# MATERIAL FOR THIS EXERCISE:
----------------------------------------

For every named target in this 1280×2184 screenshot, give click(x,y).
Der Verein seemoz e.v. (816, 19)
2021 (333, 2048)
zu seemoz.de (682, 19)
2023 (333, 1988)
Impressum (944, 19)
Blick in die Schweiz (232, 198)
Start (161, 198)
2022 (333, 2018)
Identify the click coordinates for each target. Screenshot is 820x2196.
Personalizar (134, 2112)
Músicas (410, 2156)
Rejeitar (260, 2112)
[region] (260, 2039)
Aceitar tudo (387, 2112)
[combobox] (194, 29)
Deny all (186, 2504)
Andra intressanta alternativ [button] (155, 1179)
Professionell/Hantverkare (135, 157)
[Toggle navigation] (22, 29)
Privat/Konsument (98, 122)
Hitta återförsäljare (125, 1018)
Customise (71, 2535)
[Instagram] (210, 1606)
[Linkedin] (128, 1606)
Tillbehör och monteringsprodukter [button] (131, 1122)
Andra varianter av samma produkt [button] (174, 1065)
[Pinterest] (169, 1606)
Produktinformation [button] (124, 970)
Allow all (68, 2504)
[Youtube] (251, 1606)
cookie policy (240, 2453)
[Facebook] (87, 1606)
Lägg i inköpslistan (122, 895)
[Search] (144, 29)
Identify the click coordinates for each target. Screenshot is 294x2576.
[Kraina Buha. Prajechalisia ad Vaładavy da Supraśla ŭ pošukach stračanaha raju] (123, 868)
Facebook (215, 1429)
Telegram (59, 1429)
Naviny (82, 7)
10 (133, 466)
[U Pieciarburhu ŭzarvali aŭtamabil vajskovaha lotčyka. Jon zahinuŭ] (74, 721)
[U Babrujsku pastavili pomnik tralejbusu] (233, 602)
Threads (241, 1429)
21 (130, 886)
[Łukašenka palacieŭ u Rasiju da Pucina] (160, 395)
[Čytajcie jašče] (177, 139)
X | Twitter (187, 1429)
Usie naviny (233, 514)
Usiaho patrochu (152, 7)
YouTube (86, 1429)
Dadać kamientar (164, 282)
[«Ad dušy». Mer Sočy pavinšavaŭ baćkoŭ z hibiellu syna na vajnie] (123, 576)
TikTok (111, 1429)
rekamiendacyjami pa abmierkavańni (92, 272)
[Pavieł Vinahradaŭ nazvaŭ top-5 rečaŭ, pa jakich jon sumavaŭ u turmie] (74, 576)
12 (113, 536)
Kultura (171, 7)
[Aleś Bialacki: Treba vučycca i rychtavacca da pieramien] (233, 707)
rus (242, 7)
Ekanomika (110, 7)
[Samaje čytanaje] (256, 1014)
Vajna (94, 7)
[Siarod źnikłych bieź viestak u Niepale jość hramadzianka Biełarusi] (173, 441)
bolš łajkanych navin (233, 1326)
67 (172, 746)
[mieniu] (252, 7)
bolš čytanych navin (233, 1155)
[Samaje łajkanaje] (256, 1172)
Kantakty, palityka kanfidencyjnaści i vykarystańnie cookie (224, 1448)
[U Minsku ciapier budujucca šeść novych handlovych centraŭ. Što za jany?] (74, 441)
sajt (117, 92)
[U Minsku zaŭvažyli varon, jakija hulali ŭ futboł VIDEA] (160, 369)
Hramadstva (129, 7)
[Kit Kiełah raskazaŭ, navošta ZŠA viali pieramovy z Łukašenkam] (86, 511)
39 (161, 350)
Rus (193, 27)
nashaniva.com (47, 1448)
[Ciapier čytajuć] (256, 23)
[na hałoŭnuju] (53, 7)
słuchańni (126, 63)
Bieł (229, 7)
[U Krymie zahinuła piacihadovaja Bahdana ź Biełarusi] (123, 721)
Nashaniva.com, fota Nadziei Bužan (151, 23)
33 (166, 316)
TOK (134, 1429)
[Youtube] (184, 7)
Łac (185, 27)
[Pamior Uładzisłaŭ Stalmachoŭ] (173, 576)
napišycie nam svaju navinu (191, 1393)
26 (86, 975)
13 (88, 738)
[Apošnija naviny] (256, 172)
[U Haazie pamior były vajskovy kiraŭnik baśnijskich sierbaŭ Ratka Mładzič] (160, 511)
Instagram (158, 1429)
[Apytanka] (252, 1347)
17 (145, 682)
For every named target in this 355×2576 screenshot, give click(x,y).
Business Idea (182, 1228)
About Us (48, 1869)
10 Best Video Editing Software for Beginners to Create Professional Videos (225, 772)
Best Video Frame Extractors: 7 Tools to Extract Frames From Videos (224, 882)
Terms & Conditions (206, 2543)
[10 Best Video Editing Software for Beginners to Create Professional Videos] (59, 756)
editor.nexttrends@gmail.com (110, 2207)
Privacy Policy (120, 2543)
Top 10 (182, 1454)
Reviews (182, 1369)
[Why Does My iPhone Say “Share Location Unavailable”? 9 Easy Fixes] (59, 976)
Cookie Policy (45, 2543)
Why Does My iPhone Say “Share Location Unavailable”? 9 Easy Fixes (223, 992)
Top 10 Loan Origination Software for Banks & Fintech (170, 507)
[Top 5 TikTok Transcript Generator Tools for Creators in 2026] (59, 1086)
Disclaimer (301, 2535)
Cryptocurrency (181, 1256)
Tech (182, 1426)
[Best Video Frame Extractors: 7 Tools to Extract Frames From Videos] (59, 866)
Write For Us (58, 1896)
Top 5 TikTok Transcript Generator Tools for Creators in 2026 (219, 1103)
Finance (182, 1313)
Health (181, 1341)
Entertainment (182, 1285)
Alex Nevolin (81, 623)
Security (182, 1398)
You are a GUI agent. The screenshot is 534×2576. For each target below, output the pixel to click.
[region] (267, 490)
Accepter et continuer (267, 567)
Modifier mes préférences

----------------------------------------

# WHAT THE EXERCISE ASKS:
Only the lines from the opening of the material through the line with "Customise (71, 2535)" should be echoed, exactly as written.

# RESPONSE AREA:
For every named target in this 1280×2184 screenshot, give click(x,y).
Der Verein seemoz e.v. (816, 19)
2021 (333, 2048)
zu seemoz.de (682, 19)
2023 (333, 1988)
Impressum (944, 19)
Blick in die Schweiz (232, 198)
Start (161, 198)
2022 (333, 2018)
Identify the click coordinates for each target. Screenshot is 820x2196.
Personalizar (134, 2112)
Músicas (410, 2156)
Rejeitar (260, 2112)
[region] (260, 2039)
Aceitar tudo (387, 2112)
[combobox] (194, 29)
Deny all (186, 2504)
Andra intressanta alternativ [button] (155, 1179)
Professionell/Hantverkare (135, 157)
[Toggle navigation] (22, 29)
Privat/Konsument (98, 122)
Hitta återförsäljare (125, 1018)
Customise (71, 2535)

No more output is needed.